Golf carts are typically designed with brakes only on the rear axle. As our engineers have addressed in several peer-reviewed journal papers, this can result in the vehicle becoming unstable. A golf cart rollover often occurs as a result of a driver losing control of the car while traveling downhill on a car path. One potential source of a downhill loss of control is the current industry practice of manufacturing golf carts with brakes on only the rear axle wheels. It has long been understood that a braked vehicle with skidding rear tires and rolling front tires is directionally unstable but this instability will not always manifest itself when a vehicle is traveling at sufficiently low speeds on level ground. However, besides reducing braking effectiveness (when compared to four wheel braking), rear wheel only brake designs can easily lead to “fishtailing.” Furthermore, the reduced braking effectiveness on downhill slopes can lead the driver to falsely perceive a brake failure, causing him to press harder on the brake pedal, which in turn leads to a locking of the braked wheels and an out-of-control skid. This hazard is aggravated at golf courses that incorporate hilly terrain with steep, narrow golf cart paths and sharp turns. Such conditions make it desirable to create golf carts with good braking characteristics for use on courses with downhill slopes of 10 degrees or more.
Industry standards for the design of golf carts contain minimal braking requirements that do not include tests for downhill braking. In addition, there are no widely accepted standards for golf cart path design, and inadequate recommendations provided by car manufacturers for maximum path slope and minimum turning radii are ambiguous with warnings that refer to “steep grades” and “sharp turns” without quantifying these terms. This separation between golf cart design standards, which only require dynamic braking tests on flat ground, and sloped car path design, which lack any specificity, causes golf carts to be routinely driven on potentially dangerous terrain that is not addressed by the ANSI golf car standard. In addition, while the ANSI standard requires that a golf car’s maximum speed not exceed 15 mph on level ground, that speed can easily be exceeded when traveling downhill.

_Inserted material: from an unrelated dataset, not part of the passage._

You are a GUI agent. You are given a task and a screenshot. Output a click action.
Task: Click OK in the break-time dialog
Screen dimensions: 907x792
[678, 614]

To evaluate the potential hazards of creating golf carts equipped with brakes on only the rear axle wheels, Technology Associates has analyzed the braking of a two-axle vehicle, equipped with brakes on either or both of its axle wheels. In addition, dynamic two-dimensional simulations of a braking golf cart traveling downhill have been created to study vehicle dynamic stability (and resulting rollover propensity). For this comparison, we introduce the term “braking efficiency”, defined as the actual vehicle braking deceleration, divided by the braking deceleration of the same vehicle with brakes on all four wheels (i.e. the maximum possible braking deceleration for a given slope and coefficient of friction). Thus, by definition, the case with braking on all four wheels yields an efficiency of 100%.
For either case where only the front or rear wheels are braked hard, braking efficiency decreases rapidly as the downhill slope increases, such that at path down slopes over 20 degrees, the brakes are no longer able to prevent the golf cart from accelerating downhill. For slopes of 10-15 degrees, with which golf carts must currently contend, placing brakes on only the rear axle wheels provides only 25-37% of the braking that could be achieved with brakes on all four wheels. Therefore, equipping a car with brakes on only the rear wheels reduces the available braking efficiency significantly when compared to a vehicle with brakes on all four wheels.
Dynamic simulations indicate that golf cart yaw instability (and subsequent rollover) is not likely on flat ground at speeds under 15 mph and therefore will not manifest itself during ANSI brake performance testing. However, for a vehicle with brakes on the rear wheels only, when the initial speed is 17 mph or higher, yaw instability can occur when traveling down a 10 degree slope when modest steering inputs are made. Such loss of control could easily cause the car to leave the path and either collide with, or tip over, nearby obstacles and path curbs. However, when the front axle wheels, or all four wheels, are braked hard enough to lock them, there is no significant deviation from straight path travel. Therefore, if the cars were equipped with front brakes (either by themselves only, or in combination with rear brakes) this yaw instability problem would be significantly reduced if not entirely eliminated, and the risk of rollovers would be greatly reduced.